J'ai découvert l'Alhambra quant j'avais dix ans, et ai immédiatement été conquise par la beauté presque magique du lieu. De l'extérieur, c'est une forteresse, mais dès que l'on passe la porte, tout n'est que décors et jardins évoquant le paradis sur terre, vraiment ma-gni-fi-ques!  Bref, c'est déjà à moitié convaincue que je me suis plongée dans cet ouvrage.  La seule chose que j'aie un peu déplorée en quelque sorte, c'est toute la partie récit de voyage. Non pas qu'elle soit inintéressante, mais elle est en proportion presque plus grosse que la partie contes, ce qui, au vu du titre de l'ouvrage ne correspond pas forcément à ce à quoi l'on s'attend. En revanche, cette partie est extrêmement instructive pour qui ne connaît pas l'Alhambra. Et pour les autres, les rappels historiques et les descriptions des salles, permettent de planter le décor des légendes qui s'y déroulent. Un livre plein de rêves, de magie, de trésors et de fantômes du passé...

Résumé:
1829. Un Américain distingué (l’auteur) et l’un de ses amis, peintre de son état, arrivent à Grenade – cité oubliée perdue au milieu de ses montagnes, uniquement desservie par de mauvaises pistes qui sont autant de coupe-gorges –, et ils se voient offrir pour quelques mois comme lieu de villégiature un palais à demi ruiné : l’Alhambra !
Ceci n'est pas un rêve, mais le prétexte, parfaitement réel, de ce livre qui feint de se présenter comme un récit de voyage pour se transformer insidieusement en un recueil de contes- les Mille et Une Nuits de l'Andalousie en quelque sorte - Tous à la gloire d'une Espagne maure anéantié par la violence de l'histoire...mais toujours vivante dans le secret des coeurs.

Extrait :
Un roi maure régnait autrefois à Grenade, qui n'avait qu'un fils, Ahmed, surnommé par ses courtisans al Kamel, le Parfait, d'après les signes indubitables d'excellence qu'ils aperçurent en lui dès sa plus tendre enfance. Les astrologues confirmèrent leur pronostic, en lui prédisant toutes les qualités qui font un prince idéal et un souverain prospère. Seul nuage au tableau, encore était-ce un nuage rose, le jeune homme serait d'un tempérament amoureux et risquerait de grands dangers pour sa tendre passion. Toutefois, si l'on pouvait le tenir à l'écart des séductions de l'amour  jusqu'à l'âge mûr, les périls seraient conjurés, sa vie serait une suite ininterrompue de bonheurs.

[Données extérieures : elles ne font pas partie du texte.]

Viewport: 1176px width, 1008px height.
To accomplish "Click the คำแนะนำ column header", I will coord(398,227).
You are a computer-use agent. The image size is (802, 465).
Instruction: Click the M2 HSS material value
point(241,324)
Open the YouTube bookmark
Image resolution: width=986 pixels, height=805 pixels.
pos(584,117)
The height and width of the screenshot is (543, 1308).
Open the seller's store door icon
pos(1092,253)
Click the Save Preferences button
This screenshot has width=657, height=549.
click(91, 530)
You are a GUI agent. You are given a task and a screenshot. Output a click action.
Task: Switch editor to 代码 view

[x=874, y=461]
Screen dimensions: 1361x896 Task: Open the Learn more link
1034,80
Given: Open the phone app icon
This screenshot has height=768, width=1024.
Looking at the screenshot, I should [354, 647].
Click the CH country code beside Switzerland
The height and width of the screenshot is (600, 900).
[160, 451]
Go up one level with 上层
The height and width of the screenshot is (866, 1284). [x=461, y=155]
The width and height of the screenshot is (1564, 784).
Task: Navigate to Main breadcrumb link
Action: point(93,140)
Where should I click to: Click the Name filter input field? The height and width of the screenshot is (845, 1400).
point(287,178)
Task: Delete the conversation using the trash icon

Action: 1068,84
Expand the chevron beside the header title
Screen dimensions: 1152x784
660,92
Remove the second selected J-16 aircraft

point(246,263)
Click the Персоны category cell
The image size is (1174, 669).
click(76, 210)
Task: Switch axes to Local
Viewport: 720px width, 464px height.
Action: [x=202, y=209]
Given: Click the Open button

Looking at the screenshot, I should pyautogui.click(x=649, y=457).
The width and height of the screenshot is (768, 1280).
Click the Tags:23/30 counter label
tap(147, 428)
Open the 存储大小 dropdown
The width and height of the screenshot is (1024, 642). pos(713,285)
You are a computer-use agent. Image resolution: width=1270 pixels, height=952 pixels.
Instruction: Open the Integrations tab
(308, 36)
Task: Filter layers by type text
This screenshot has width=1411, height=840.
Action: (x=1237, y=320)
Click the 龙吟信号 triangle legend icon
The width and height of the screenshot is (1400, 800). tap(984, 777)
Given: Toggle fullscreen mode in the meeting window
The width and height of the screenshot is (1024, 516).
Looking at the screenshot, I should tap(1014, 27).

Pour prévenir tout écueil, le roi décida sagement d'élever le prince dans un lieu solitaire où il ne verrait jamais le visage d'une femme, jamais n'entendrait prononcer le mot "amour". A cette fin, il fit bâtir un magnifique palais au sommet de la colline qui domine l'Alhambra, au milieu de jardins délicieux, mais entouré de hautes murailles  - celui-là même qu'on connaît, de nos jours, sous le nom de Generalife. Enfermé là, le jeune prince fut confié à la garde d'un maître, Eben Bonabben, un sage arabe des plus sévères; ayant passé la plupart de sa vie en Egypte à étudier les hiéroglyphes et à faire des recherches parmi les tombes et les pyramides, il trouvait plus de charme à une momie égyptienne qu'à la plus tentatrice des beautés des beautés vivantes. Le sage avait pour mission d'initier le prince à toutes les sciences, excepté une - il fallait que celui-ci restât totalement ignorant des choses de l'amour.
- Use pour cela de toutes les précautions qui te paraîtront nécessaires, lui dit le roi, mais souviens-t'en, Eben Bonabben, si mon fils apprend quoi que ce soit de ce savoir défendu pendant qu'il est sous ton autorité, ta tête m'en répondra.